### DIRECTION
Reproduce every one of the records below, line for line and without any change.

..........

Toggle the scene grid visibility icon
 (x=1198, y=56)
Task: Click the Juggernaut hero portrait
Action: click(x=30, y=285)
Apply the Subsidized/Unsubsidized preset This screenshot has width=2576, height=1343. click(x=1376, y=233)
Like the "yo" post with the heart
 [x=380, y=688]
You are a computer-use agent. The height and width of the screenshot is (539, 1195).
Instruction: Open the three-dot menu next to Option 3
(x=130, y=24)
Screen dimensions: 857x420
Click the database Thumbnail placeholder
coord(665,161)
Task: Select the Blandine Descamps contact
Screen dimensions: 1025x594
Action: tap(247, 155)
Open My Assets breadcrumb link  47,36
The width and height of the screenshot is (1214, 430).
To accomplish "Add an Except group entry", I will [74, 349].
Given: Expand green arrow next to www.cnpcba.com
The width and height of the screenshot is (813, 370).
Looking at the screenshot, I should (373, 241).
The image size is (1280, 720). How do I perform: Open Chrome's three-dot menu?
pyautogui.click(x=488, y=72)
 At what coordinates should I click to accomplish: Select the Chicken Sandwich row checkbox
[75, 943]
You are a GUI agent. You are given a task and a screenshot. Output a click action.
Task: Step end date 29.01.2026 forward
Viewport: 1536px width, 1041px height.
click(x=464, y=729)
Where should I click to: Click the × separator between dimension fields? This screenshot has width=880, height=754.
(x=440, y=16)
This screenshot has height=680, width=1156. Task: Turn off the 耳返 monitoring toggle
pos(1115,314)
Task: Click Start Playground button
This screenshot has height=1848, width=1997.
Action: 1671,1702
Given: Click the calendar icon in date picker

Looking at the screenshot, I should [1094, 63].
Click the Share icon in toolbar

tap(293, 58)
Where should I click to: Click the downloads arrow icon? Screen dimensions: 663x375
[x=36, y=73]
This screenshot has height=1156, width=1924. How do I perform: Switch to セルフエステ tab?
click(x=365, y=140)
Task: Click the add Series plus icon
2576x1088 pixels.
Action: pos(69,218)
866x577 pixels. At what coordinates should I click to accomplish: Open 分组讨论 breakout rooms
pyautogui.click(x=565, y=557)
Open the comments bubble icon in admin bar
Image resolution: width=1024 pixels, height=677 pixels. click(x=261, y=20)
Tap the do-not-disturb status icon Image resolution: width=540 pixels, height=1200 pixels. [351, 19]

..........

### EXPECTED ANSWER
Toggle the scene grid visibility icon
 (x=1198, y=56)
Task: Click the Juggernaut hero portrait
Action: click(x=30, y=285)
Apply the Subsidized/Unsubsidized preset This screenshot has width=2576, height=1343. click(x=1376, y=233)
Like the "yo" post with the heart
 [x=380, y=688]
You are a computer-use agent. The height and width of the screenshot is (539, 1195).
Instruction: Open the three-dot menu next to Option 3
(x=130, y=24)
Screen dimensions: 857x420
Click the database Thumbnail placeholder
coord(665,161)
Task: Select the Blandine Descamps contact
Screen dimensions: 1025x594
Action: tap(247, 155)
Open My Assets breadcrumb link  47,36
The width and height of the screenshot is (1214, 430).
To accomplish "Add an Except group entry", I will [74, 349].
Given: Expand green arrow next to www.cnpcba.com
The width and height of the screenshot is (813, 370).
Looking at the screenshot, I should (373, 241).
The image size is (1280, 720). How do I perform: Open Chrome's three-dot menu?
pyautogui.click(x=488, y=72)
 At what coordinates should I click to accomplish: Select the Chicken Sandwich row checkbox
[75, 943]
You are a GUI agent. You are given a task and a screenshot. Output a click action.
Task: Step end date 29.01.2026 forward
Viewport: 1536px width, 1041px height.
click(x=464, y=729)
Where should I click to: Click the × separator between dimension fields? This screenshot has width=880, height=754.
(x=440, y=16)
This screenshot has height=680, width=1156. Task: Turn off the 耳返 monitoring toggle
pos(1115,314)
Task: Click Start Playground button
This screenshot has height=1848, width=1997.
Action: 1671,1702
Given: Click the calendar icon in date picker

Looking at the screenshot, I should [1094, 63].
Click the Share icon in toolbar

tap(293, 58)
Where should I click to: Click the downloads arrow icon? Screen dimensions: 663x375
[x=36, y=73]
This screenshot has height=1156, width=1924. How do I perform: Switch to セルフエステ tab?
click(x=365, y=140)
Task: Click the add Series plus icon
2576x1088 pixels.
Action: pos(69,218)
866x577 pixels. At what coordinates should I click to accomplish: Open 分组讨论 breakout rooms
pyautogui.click(x=565, y=557)
Open the comments bubble icon in admin bar
Image resolution: width=1024 pixels, height=677 pixels. click(x=261, y=20)
Tap the do-not-disturb status icon Image resolution: width=540 pixels, height=1200 pixels. [351, 19]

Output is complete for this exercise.